Commit Graph

35 Commits

Author SHA1 Message Date
Pawel Biernacki
7029da5c36 Mark more nodes as CTLFLAG_MPSAFE or CTLFLAG_NEEDGIANT (17 of many)
r357614 added CTLFLAG_NEEDGIANT to make it easier to find nodes that are
still not MPSAFE (or already are but aren’t properly marked).
Use it in preparation for a general review of all nodes.

This is non-functional change that adds annotations to SYSCTL_NODE and
SYSCTL_PROC nodes using one of the soon-to-be-required flags.

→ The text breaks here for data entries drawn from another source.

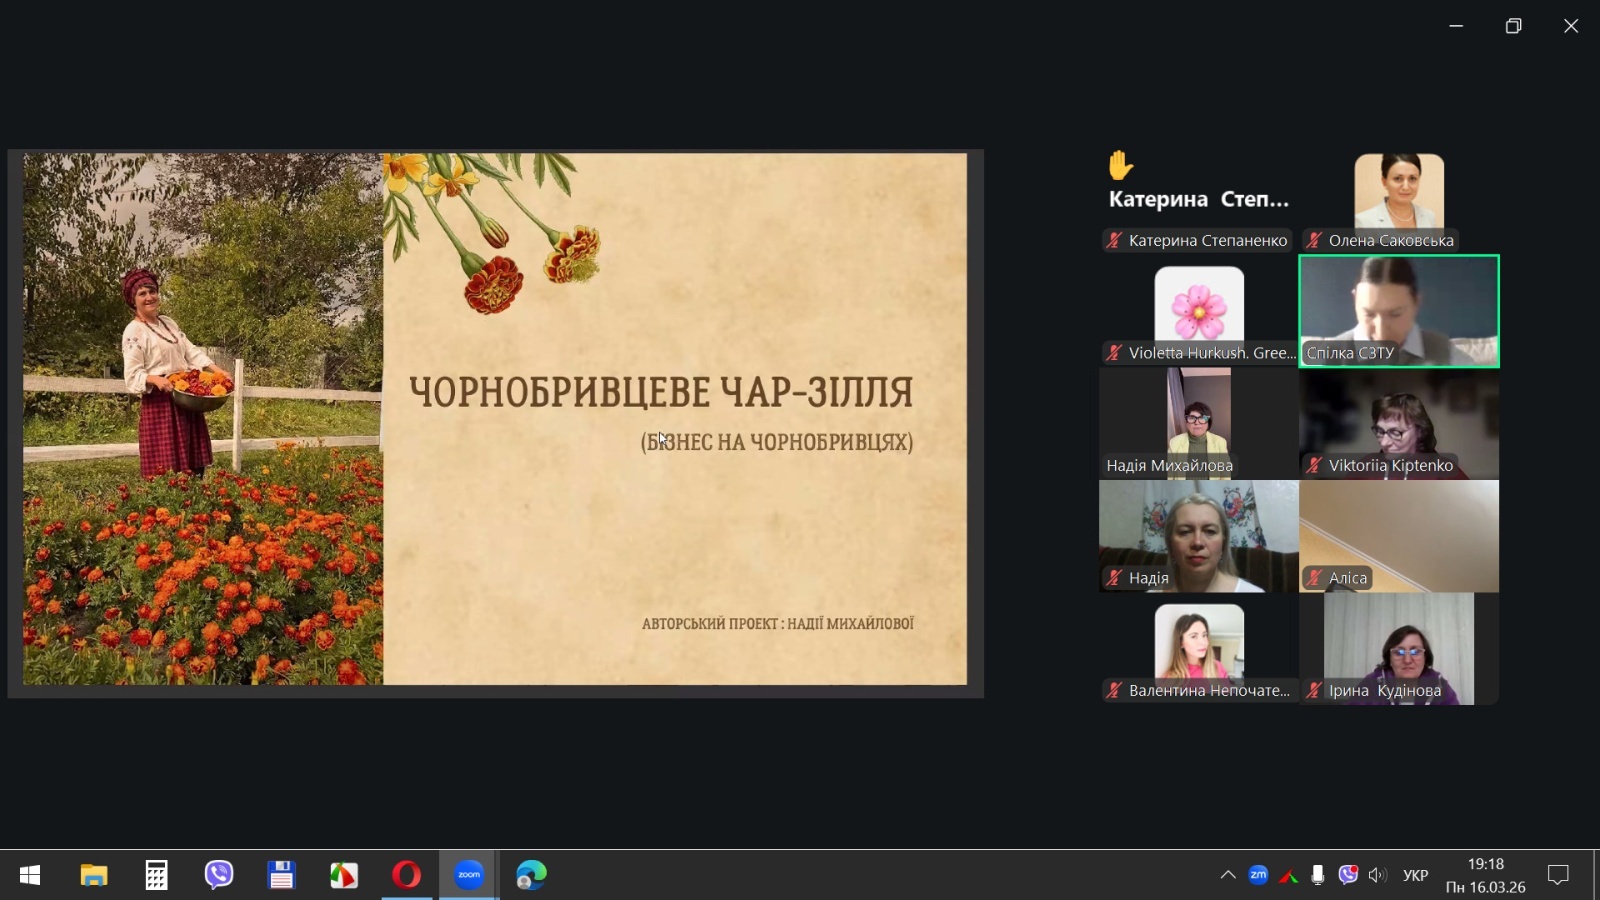Open Zoom from the taskbar
The height and width of the screenshot is (900, 1600).
(x=469, y=875)
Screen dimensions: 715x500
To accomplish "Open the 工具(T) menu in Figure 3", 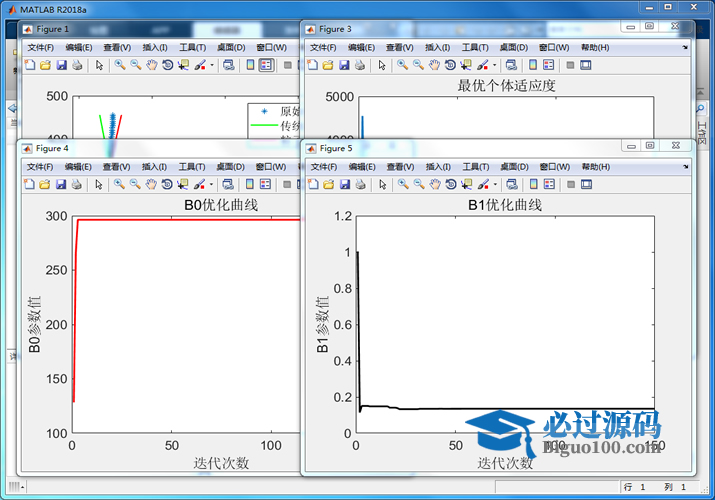I will [x=475, y=47].
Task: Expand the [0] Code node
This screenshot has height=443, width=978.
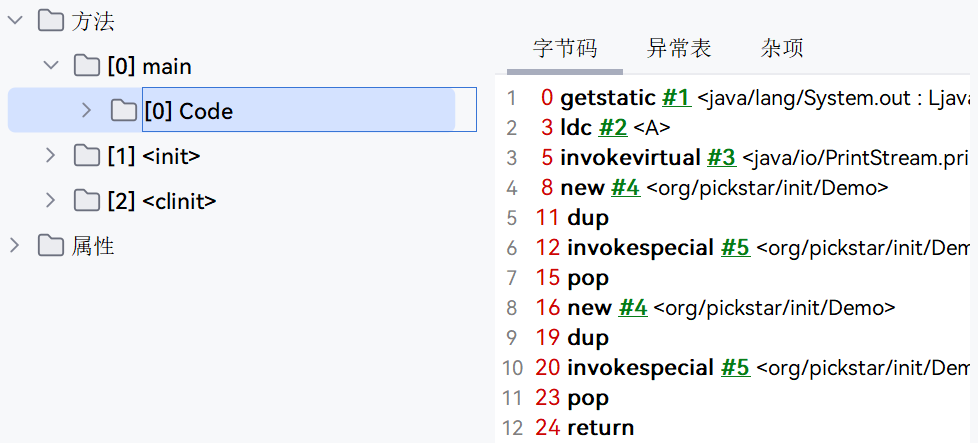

Mark all obvious cases as MPSAFE.  All entries that haven't been marked
as MPSAFE before are by default marked as NEEDGIANT

Approved by:	kib (mentor, blanket)
Commented by:	kib, gallatin, melifaro
Differential Revision:	https://reviews.freebsd.org/D23718
2020-02-26 14:26:36 +00:00
Rick Macklem
1b09d9df3d Fix the server side krpc so that the kernel nfsd threads terminate.
Occationally the kernel nfsd threads would not terminate when a SIGKILL
was posted for the kernel process (called nfsd (slave)). When this occurred,
the thread associated with the process (called "ismaster") had returned from
svc_run_internal() and was sleeping waiting for the other threads to terminate.
The other threads (created by kthread_start()) were still in svc_run_internal()
handling NFS RPCs.
The only way this could occur is for the "ismaster" thread to return from
svc_run_internal() without having called svc_exit().
There was only one place in the code where this could happen and this patch
stops that from happening.
Since the problem is intermittent, I cannot be sure if this has fixed the
problem, but I have not seen an occurrence of the problem with this patch
applied.

Reviewed by:	kib
MFC after:	2 weeks
Differential Revision:	https://reviews.freebsd.org/D16087
2018-07-02 17:50:46 +00:00
Pedro F. Giffuni
51369649b0 sys: further adoption of SPDX licensing ID tags.
Mainly focus on files that use BSD 3-Clause license.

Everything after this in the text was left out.